= QUÉ HACER =
• a. Enumera lo que, según el texto sobre la tolerancia, sufren muchas personas en ciertos países donde no rigen las libertades fundamentales.
• b. Por favor, copia del texto sobre la tolerancia todo lo que va desde "Hay que distinguir" hasta "del cuerpo social.".
• c. Prosigue el texto sobre la tolerancia a partir de su última oración.

= TEXTO PARA LEER =
En ciertos países, la falta de vigencia de libertades
fundamentales hace que, ante las intransigencias, vejaciones y violaciones a
sus derechos, muchas personas valoren esta "tolerancia represiva" como caridad
mal entendida. Mejor recibir compasión que insultos, o piedras o linchamientos.
Hay que distinguir entre formas nefastas de tolerancia, y formas sanas de
intolerancia. Otra forma inaceptable de tolerancia que debe ser denunciada es
la tolerancia con los intolerantes. Las instituciones más intolerantes en el
mundo son las Iglesias, que se consideran en posesión de la Verdad. El problema de
tolerar a los intolerantes es complejo y tiene costos altísimos en el conjunto
del cuerpo social.
En América latina las expresiones fundamentalistas de la Iglesia Católica
son contrarias a las libertades civiles en una sociedad democrática. El dilema
democrático reside en ser respetuosos y tolerantes con las creencias
religiosas, sin permitir, sin tolerar, como bien dice Savater, "que los
representantes profesionales de determinadas creencias inverificables dicten a
la pluralidad del conjunto social sus prohibiciones, la obediencia a sus
normas, que pretendan castigar las ‘blasfemias’ que les desagradan o que
intenten recabar derechos diferentes a los de la democracia laica como
privilegios especiales para sus instituciones y feligreses".

= FILAS GUARDADAS =
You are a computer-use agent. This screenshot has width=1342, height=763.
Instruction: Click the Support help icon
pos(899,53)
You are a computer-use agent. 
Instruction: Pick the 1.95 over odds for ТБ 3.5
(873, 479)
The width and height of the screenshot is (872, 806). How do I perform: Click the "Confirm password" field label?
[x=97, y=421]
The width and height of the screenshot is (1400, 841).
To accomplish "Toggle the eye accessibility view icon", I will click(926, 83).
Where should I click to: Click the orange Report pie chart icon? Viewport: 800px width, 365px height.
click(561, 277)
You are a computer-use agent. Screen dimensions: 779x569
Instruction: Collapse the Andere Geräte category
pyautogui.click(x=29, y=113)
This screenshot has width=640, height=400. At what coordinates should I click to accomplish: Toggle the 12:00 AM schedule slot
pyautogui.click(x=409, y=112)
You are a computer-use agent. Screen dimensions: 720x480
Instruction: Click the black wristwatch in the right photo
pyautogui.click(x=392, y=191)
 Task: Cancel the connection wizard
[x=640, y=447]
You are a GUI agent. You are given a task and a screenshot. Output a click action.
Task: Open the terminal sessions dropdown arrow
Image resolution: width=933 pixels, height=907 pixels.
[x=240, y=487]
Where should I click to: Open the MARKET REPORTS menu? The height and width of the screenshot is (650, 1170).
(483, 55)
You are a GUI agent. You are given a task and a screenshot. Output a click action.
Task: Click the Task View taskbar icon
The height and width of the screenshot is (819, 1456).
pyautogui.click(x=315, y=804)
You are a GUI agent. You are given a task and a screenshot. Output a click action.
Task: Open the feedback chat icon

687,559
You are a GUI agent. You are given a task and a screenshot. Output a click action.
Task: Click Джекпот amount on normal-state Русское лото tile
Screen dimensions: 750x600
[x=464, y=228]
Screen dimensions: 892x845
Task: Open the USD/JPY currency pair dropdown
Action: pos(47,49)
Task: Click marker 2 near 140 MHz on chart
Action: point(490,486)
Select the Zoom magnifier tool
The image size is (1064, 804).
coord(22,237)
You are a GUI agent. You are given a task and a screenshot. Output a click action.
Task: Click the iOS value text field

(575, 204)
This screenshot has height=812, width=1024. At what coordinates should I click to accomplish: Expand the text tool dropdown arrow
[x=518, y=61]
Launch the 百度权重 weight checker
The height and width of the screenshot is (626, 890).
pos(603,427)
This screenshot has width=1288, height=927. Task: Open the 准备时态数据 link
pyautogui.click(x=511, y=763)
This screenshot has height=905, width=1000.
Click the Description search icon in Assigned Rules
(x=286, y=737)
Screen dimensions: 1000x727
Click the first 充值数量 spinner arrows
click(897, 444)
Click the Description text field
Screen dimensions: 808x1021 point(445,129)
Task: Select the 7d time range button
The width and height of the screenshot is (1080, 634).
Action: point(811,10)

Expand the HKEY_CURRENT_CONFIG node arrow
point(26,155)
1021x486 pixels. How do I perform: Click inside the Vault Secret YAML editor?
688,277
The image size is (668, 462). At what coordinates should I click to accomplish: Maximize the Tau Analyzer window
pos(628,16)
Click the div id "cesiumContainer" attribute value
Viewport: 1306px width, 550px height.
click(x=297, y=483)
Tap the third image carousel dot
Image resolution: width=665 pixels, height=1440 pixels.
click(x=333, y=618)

= RESULTADOS DEL EJERCICIO =
• a. intransigencias, vejaciones y violaciones a sus derechos

• b.
Hay que distinguir entre formas nefastas de tolerancia, y formas sanas de
intolerancia. Otra forma inaceptable de tolerancia que debe ser denunciada es
la tolerancia con los intolerantes. Las instituciones más intolerantes en el
mundo son las Iglesias, que se consideran en posesión de la Verdad. El problema de
tolerar a los intolerantes es complejo y tiene costos altísimos en el conjunto
del cuerpo social.

• c.
La batalla cultural por la laicidad del Estado se nutre de
varias tendencias: por un lado, la secularización, que se expresa por la
multiplicación de personas ateas y agnósticas; por otro, por el pluralismo de
creencias, producto de una religiosidad que se vive fuera de marcos
institucionales, y finalmente, por la aspiración democrática de cada vez más
ciudadanos. El laicismo es "el artífice de la moderna sociedad civil de
ciudadanos, liberada de la pesada servidumbre de totalitarismos religiosos y
políticos, de dogmas inamovibles y poderes definitivos e inapelables" (Mayoral
Cortés, 1991). Por eso, el laicismo se vuelve el cimiento de un Estado
democrático en el que procura ofrecer igualdad a las personas, a partir del
principio de soberanía popular y de la libre determinación de los individuos.
Sólo el marco ético del laicismo puede articular la
convivencia en una sociedad plural sobre la base de la tolerancia y del respeto
a la diferencia. Sin pensamiento laico no se desarrollan ni la ciencia ni la
democracia moderna. Si bien la modernidad democrática ha significado el triunfo
del laicismo en la vida pública, en América latina lo público sigue teñido por
las posiciones atrasadas de la Iglesia Católica.
Es evidente que el Vaticano enfoca sus energías y recursos
hacia la familia y la sexualidad, ámbitos en los que trata de impedir que se
hable de cuestiones vitales para la población, como los derechos sexuales y
reproductivos. La
Iglesia Católica tiene serias dificultades para aceptar que
ciertas decisiones íntimas dependen más de la conciencia de cada persona, que
de los dictados de la jerarquía eclesiástica.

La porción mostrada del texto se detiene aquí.